Hilton recently announced its brands will donate up to one million hotel roomnights to frontline medical staff through the end of May. Other hotels are transforming into makeshift quarantine wards. In downtown Chicago, Oxford Capital Group is providing 1,100 rooms across four hotels to asymptomatic patients and those requiring isolation. Meantime, California is designating 15,000 empty hotel rooms statewide to house homeless people to protect them and others from infection. Los Angeles, which accounts for the state’s largest concentration of homeless people, has set its own goal of 15,000 rooms.
In Spain, Madrid’s hospitality sector has offered 60,000 beds for patients with mild symptoms of coronavirus. At the Ayre Gran Hotel Colón, in the city center, hallways are filled with doctors and nurses tending to recovering guests.

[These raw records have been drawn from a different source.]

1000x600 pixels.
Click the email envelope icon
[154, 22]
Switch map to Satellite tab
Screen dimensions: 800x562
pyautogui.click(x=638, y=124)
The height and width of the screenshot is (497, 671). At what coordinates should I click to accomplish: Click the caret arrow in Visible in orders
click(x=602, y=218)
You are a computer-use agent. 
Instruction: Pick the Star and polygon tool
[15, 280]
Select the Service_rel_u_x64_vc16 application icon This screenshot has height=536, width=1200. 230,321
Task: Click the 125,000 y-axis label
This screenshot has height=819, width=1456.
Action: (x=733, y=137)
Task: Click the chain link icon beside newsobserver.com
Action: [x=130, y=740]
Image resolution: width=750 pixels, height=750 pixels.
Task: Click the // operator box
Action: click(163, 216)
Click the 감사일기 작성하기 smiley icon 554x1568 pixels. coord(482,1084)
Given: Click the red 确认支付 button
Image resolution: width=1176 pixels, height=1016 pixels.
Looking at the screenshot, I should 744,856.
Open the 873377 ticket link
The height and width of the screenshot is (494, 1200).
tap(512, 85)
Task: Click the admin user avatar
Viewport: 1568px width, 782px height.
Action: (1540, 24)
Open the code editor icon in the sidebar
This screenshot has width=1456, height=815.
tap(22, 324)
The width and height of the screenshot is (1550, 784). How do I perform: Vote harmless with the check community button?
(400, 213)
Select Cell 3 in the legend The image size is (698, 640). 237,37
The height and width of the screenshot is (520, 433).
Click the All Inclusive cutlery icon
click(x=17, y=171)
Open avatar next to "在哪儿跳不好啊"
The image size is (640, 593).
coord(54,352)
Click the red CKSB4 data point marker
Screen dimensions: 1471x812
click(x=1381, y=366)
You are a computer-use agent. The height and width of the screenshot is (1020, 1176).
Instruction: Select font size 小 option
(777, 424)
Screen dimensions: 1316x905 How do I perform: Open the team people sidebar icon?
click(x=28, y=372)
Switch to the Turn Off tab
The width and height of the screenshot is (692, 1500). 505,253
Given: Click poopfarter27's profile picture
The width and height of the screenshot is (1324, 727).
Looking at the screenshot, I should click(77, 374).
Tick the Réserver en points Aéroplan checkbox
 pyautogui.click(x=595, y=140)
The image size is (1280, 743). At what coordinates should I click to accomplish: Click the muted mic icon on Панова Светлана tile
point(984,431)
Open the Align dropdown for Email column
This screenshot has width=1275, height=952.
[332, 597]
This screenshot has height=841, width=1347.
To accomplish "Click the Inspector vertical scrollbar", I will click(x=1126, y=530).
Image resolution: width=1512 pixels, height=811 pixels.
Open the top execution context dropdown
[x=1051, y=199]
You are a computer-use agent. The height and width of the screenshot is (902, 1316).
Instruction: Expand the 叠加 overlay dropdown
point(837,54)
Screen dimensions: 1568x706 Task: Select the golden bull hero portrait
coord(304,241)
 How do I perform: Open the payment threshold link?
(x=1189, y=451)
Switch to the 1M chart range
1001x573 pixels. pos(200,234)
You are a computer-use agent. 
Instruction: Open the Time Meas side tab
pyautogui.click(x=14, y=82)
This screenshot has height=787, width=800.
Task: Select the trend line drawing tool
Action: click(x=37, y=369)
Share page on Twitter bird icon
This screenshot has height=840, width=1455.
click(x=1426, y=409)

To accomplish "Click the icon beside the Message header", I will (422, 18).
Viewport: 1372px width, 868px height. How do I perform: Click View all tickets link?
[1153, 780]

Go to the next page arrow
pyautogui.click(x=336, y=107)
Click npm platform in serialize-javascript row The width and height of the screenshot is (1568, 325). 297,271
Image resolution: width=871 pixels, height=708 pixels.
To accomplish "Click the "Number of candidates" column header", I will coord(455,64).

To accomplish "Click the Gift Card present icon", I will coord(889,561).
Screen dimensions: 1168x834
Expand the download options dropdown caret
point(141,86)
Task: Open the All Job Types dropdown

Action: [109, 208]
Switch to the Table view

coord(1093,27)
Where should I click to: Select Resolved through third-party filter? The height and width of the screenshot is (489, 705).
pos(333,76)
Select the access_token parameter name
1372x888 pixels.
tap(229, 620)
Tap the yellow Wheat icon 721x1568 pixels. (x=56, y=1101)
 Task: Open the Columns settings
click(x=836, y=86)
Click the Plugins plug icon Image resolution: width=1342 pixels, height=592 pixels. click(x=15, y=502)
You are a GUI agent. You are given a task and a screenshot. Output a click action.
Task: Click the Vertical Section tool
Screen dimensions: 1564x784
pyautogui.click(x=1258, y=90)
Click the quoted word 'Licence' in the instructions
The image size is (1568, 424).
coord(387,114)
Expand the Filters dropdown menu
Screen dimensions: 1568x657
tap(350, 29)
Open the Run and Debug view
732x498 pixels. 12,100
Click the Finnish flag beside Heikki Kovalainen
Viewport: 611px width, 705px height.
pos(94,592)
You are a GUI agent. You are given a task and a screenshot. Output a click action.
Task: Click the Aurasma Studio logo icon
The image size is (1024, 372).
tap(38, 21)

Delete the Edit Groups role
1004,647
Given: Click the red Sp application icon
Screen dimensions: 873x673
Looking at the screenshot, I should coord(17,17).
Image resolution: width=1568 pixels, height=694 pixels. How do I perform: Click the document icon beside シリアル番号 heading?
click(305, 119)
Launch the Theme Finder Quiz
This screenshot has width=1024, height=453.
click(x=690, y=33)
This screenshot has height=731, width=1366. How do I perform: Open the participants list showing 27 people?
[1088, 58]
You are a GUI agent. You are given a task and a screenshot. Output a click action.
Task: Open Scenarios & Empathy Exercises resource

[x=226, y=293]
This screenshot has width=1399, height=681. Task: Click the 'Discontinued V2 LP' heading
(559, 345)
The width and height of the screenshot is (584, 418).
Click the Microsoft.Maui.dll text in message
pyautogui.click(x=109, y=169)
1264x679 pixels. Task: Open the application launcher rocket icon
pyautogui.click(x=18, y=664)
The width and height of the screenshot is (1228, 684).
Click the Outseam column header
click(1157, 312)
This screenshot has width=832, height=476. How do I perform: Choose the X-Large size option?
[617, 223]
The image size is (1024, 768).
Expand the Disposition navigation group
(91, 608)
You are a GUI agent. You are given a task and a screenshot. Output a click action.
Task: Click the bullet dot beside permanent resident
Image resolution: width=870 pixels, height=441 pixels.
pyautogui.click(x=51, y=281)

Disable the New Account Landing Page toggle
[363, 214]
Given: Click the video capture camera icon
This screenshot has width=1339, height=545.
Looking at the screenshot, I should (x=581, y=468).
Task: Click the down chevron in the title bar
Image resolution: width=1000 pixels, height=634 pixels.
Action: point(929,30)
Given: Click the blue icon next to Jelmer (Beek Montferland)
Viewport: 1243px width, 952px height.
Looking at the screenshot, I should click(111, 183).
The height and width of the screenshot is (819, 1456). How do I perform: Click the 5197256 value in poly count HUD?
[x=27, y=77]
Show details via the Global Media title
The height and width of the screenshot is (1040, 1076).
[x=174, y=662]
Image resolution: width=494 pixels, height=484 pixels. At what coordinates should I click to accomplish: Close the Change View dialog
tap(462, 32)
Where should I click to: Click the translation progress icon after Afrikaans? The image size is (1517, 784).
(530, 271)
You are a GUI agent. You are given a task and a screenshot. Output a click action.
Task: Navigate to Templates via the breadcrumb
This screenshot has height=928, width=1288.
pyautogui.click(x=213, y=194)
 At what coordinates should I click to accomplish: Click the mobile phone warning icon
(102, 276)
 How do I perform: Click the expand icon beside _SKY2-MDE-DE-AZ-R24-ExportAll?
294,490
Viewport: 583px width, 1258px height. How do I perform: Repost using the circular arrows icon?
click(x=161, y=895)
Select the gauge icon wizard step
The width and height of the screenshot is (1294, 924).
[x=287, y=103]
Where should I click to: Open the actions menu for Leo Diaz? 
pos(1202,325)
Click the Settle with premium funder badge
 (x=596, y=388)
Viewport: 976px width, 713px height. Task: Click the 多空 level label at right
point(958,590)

New York officials plan to transform at least 20 hotels into hospital-like facilities. To do so, each room’s air-conditioning unit must be converted into a “negative pressure” system to prevent coronavirus from spreading to other quarters. Rooms will be sealed off with a large piece of plastic that doctors unzip to enter, and each unit will be stocked with appropriate medical supplies. Nursing stations will line the hotel hallways, along with crash carts for patients with life-threatening emergencies.
“We want to use New York as the standard-setter,” Lt. Gen. Todd Semonite, commanding general of the U.S. Army Corps of Engineers, says of the strategy.
Meanwhile, Rogers says hotels are available throughout the U.S. to respond to coronavirus efforts. The association recently launched Hospitality for Hope to connect local authorities with willing hoteliers. So far, the program has enlisted 15,000 hotels. AHLA has also created a model lease to help owners and authorities quickly negotiate agreements.
“Our industry has been hit probably more than anybody, alongside airlines and cruise ships,” Rogers says, “but you still have folks who are willing to help out.”